Aim of the task: Set down, character for character, everything in the records below from the line holding "Click the Additional resources ellipsis icon" down to the line holding "is (481, 640).", and no other line.

= = = = = = =

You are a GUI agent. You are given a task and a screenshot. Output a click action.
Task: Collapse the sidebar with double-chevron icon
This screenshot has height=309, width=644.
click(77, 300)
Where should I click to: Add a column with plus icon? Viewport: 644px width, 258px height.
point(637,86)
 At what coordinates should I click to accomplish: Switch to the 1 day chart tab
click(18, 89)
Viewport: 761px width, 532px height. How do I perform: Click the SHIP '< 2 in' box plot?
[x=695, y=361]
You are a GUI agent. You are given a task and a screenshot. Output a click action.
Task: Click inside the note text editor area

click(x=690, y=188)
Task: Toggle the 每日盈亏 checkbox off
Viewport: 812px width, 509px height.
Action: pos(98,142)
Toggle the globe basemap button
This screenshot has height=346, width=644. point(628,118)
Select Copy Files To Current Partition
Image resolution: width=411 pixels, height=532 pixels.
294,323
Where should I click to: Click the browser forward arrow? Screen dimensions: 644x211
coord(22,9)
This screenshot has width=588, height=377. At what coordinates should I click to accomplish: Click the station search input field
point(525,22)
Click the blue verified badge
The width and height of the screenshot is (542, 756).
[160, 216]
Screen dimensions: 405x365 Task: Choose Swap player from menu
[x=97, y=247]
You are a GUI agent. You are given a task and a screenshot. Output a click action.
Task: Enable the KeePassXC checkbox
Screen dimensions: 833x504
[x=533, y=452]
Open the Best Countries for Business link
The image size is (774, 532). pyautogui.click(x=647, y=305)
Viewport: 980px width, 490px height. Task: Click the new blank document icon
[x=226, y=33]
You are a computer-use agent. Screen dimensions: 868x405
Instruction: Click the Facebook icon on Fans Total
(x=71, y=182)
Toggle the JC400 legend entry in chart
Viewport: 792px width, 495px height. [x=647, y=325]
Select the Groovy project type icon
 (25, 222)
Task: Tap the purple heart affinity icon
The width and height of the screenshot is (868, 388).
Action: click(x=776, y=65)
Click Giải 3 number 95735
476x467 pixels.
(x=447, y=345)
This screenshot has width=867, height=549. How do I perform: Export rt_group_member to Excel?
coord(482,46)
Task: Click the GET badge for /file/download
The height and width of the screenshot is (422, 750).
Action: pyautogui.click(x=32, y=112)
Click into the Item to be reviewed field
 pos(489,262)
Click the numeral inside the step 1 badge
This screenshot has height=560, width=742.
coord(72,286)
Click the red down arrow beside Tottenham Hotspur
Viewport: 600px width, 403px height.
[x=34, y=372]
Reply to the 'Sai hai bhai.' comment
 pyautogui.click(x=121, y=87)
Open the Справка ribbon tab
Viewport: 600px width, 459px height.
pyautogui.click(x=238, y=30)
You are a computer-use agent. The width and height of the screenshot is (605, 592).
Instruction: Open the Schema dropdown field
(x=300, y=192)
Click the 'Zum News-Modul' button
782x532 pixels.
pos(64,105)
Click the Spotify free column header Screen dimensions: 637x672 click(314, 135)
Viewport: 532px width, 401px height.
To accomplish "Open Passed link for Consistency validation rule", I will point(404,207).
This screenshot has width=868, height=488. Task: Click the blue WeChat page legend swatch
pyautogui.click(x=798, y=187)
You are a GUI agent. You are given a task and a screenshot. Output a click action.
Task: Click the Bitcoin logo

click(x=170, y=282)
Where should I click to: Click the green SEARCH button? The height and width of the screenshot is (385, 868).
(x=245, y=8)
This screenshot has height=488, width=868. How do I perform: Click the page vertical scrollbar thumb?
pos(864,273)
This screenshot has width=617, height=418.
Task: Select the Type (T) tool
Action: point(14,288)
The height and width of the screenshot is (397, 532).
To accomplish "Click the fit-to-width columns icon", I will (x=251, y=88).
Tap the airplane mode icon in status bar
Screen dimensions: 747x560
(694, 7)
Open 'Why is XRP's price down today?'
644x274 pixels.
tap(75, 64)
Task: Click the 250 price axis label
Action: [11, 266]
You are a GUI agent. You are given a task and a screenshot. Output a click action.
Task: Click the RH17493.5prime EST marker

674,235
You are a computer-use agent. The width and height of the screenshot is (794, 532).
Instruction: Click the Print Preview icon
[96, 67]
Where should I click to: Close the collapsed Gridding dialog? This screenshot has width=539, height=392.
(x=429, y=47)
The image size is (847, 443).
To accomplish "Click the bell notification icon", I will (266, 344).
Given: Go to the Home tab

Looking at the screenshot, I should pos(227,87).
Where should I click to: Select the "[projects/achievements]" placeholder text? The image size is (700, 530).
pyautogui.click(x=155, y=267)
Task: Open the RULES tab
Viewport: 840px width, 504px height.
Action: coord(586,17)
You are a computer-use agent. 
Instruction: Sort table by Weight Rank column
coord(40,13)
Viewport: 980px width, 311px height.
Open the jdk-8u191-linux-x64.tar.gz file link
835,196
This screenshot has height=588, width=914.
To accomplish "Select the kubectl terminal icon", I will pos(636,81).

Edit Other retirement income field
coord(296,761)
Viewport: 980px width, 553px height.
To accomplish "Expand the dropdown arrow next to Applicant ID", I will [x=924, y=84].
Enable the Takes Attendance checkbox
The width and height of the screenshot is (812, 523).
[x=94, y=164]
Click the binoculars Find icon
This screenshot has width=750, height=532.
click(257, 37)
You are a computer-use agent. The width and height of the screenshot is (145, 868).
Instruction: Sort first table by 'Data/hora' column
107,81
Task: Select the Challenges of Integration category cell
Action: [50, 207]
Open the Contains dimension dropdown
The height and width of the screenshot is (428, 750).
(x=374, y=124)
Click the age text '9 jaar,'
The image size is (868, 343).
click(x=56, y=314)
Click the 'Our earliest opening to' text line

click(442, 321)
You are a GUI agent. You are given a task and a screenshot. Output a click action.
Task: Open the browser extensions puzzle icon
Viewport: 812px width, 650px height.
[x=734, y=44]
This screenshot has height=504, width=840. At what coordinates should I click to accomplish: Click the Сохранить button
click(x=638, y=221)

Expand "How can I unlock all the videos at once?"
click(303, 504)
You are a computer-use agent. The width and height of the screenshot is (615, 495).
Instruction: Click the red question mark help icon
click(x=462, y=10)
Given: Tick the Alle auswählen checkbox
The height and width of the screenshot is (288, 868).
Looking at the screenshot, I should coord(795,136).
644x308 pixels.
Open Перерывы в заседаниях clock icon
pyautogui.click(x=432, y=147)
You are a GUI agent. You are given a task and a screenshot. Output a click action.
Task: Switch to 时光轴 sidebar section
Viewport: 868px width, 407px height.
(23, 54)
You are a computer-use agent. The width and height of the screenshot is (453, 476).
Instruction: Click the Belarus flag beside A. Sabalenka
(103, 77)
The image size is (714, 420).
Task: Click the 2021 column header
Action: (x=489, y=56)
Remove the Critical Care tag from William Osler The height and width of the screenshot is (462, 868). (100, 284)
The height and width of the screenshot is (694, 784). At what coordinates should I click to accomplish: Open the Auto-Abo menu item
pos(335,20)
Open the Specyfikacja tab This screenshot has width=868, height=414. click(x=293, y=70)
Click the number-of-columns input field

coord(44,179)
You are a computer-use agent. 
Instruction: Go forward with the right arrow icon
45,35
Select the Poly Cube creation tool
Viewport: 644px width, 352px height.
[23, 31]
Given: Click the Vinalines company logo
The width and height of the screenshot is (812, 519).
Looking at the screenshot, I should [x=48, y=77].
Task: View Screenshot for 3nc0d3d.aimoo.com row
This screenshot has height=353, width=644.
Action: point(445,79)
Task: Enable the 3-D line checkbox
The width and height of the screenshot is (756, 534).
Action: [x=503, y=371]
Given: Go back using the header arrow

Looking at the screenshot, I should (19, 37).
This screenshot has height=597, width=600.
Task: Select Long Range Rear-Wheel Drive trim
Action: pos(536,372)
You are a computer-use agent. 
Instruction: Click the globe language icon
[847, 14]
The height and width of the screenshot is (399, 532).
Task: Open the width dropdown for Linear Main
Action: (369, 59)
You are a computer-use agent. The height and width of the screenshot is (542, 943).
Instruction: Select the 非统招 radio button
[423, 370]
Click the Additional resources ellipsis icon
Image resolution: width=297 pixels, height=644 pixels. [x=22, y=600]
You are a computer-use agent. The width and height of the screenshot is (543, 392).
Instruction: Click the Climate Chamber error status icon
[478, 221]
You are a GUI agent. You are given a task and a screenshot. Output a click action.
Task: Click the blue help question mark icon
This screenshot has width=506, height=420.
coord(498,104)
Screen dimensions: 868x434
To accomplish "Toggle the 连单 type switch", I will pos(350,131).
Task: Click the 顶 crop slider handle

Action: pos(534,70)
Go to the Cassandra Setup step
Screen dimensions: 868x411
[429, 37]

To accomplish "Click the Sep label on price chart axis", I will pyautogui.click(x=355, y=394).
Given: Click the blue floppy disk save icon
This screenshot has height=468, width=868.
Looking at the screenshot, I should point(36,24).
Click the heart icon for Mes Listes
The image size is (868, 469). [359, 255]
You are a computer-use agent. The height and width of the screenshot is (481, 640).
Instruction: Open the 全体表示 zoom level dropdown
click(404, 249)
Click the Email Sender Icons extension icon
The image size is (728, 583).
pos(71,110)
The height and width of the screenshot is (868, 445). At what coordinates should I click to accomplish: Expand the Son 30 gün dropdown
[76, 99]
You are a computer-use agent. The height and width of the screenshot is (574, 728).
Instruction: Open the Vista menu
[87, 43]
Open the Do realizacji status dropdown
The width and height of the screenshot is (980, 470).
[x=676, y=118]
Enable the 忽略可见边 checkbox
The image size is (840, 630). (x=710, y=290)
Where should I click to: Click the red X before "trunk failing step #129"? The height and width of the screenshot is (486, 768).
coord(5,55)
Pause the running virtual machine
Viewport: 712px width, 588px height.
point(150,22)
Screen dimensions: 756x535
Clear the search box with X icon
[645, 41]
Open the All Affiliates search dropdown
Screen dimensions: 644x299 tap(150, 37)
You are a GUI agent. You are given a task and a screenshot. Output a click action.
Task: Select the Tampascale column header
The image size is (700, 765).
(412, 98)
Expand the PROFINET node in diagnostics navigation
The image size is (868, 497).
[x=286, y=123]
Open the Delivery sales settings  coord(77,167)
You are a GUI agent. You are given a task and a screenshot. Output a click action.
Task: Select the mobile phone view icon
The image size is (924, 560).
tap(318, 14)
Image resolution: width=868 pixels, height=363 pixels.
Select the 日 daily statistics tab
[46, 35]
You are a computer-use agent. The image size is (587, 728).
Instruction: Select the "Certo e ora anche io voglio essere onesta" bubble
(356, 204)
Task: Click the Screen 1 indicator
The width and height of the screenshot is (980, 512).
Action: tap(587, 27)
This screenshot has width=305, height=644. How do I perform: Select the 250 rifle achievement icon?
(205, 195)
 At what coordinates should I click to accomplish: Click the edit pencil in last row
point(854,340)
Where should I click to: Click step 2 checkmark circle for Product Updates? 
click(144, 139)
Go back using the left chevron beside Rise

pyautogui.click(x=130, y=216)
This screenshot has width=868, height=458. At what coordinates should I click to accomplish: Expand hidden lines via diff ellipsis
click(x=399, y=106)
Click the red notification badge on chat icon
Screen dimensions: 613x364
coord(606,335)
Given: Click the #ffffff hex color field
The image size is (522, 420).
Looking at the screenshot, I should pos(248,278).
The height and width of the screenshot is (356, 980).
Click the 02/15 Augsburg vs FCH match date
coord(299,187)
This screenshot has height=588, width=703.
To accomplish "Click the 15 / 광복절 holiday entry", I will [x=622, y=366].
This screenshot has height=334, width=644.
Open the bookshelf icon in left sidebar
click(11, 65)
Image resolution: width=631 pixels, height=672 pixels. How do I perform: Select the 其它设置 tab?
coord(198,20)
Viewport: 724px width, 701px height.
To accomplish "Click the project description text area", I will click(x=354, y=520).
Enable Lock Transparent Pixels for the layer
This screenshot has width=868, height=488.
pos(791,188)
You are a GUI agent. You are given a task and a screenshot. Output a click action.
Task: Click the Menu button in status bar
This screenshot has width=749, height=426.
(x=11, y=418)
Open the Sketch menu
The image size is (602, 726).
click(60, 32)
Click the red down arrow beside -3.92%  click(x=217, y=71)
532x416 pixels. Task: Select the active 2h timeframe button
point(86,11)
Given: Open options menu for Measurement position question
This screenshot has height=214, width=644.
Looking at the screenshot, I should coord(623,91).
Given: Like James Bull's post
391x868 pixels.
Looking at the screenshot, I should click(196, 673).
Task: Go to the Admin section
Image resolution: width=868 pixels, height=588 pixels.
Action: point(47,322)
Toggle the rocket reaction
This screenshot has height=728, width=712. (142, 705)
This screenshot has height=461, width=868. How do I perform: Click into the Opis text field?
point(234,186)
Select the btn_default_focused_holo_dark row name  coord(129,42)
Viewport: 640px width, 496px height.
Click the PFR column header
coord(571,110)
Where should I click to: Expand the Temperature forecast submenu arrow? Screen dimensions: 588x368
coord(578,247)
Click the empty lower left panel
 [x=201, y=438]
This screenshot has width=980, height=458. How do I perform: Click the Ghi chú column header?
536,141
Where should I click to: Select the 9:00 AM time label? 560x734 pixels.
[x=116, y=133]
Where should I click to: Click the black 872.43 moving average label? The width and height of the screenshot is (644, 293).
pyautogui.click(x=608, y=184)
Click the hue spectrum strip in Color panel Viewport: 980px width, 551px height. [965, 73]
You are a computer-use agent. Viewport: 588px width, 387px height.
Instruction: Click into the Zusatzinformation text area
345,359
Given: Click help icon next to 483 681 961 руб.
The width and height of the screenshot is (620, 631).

= = = = = = =

Solution for this problem:
Click the Additional resources ellipsis icon
Image resolution: width=297 pixels, height=644 pixels. [x=22, y=600]
You are a computer-use agent. The width and height of the screenshot is (543, 392).
Instruction: Click the Climate Chamber error status icon
[478, 221]
You are a GUI agent. You are given a task and a screenshot. Output a click action.
Task: Click the blue help question mark icon
This screenshot has width=506, height=420.
coord(498,104)
Screen dimensions: 868x434
To accomplish "Toggle the 连单 type switch", I will pos(350,131).
Task: Click the 顶 crop slider handle

Action: pos(534,70)
Go to the Cassandra Setup step
Screen dimensions: 868x411
[429, 37]

To accomplish "Click the Sep label on price chart axis", I will pyautogui.click(x=355, y=394).
Given: Click the blue floppy disk save icon
This screenshot has height=468, width=868.
Looking at the screenshot, I should point(36,24).
Click the heart icon for Mes Listes
The image size is (868, 469). [359, 255]
You are a computer-use agent. The height and width of the screenshot is (481, 640).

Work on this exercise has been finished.